Loss of 5 hydroxymethylcytosine in conjunctival melanoma

Purpose Recent studies suggest that conjunctival and cutaneaous melanoma partially share similar molecular features. In cutaneous melanoma, loss of 5 hydroxymethylcytosine (5‐hmc) was identified in tumor progression and associated with a poorer survival. We decided to assess if similar epigenetic events occur in tumor progression of conjunctival melanoma and evaluated 5‐hmc expression in benign and malignant conjunctival melanocytic proliferations. Methods 5‐hmc expression was evaluated by immunohistochemistry in 32 conjunctival naevi and 36 conjunctival melanomas from respectively 32 and 31 patients.

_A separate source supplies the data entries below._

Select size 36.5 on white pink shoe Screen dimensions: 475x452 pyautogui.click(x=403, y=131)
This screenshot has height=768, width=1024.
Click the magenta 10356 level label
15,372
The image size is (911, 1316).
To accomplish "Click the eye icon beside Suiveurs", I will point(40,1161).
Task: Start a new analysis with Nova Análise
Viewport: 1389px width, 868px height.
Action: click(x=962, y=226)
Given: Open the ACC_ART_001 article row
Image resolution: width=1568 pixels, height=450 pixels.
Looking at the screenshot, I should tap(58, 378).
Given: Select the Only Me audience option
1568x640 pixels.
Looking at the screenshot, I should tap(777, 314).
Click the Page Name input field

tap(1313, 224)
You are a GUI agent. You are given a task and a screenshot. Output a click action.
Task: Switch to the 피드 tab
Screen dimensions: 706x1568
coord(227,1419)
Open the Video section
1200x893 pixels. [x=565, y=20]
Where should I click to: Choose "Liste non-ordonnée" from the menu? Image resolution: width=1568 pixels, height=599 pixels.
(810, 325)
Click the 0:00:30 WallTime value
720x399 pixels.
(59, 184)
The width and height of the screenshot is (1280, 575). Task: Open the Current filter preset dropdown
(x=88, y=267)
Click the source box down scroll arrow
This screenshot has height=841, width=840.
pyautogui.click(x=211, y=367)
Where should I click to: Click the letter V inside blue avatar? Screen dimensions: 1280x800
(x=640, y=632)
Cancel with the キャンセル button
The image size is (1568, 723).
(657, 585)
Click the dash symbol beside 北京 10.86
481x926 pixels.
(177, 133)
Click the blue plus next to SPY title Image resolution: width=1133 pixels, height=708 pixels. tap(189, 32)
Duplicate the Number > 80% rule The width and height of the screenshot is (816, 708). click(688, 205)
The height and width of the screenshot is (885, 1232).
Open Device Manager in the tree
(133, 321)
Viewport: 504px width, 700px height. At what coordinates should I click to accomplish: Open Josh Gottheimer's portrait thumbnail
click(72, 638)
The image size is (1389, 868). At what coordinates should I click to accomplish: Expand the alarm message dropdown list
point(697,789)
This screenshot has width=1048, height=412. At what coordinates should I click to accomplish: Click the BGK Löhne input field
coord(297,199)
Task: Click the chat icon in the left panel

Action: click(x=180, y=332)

Statistical analysis was performed with JUMP 8.0 software. Immunohistochemistry was assessed by three observers. Discrepant cases were simultaneously reviewed to achieve complete agreement. Results 5‐hmc was found in all the nevi. There was a significant downregulation of 5‐hmc in conjunctival melanoma compared to benign conjunctival nevi (p > 0.0001), 5‐hmc loss being identified in 52.3% of the melanoma. In the melanomas, 5‐hmc loss was significatively correlated with the depth of invasion (p = 0.0043) and local lymphatic invasion (p = 0.0149). There was no correlation with the proliferation index, local recurrences, metastasis and death. Conclusions Our results demonstrate in vivo a significant downregulation of 5‐hmc in malignant conjunctival melanocytic proliferations suggesting that similar epigenetic modifications occur in conjunctival and cutaneous melanoma. Restauration of 5‐hmc loss in conjunctival melanoma might represent a potential therapeutical epigenetic option for this tumor.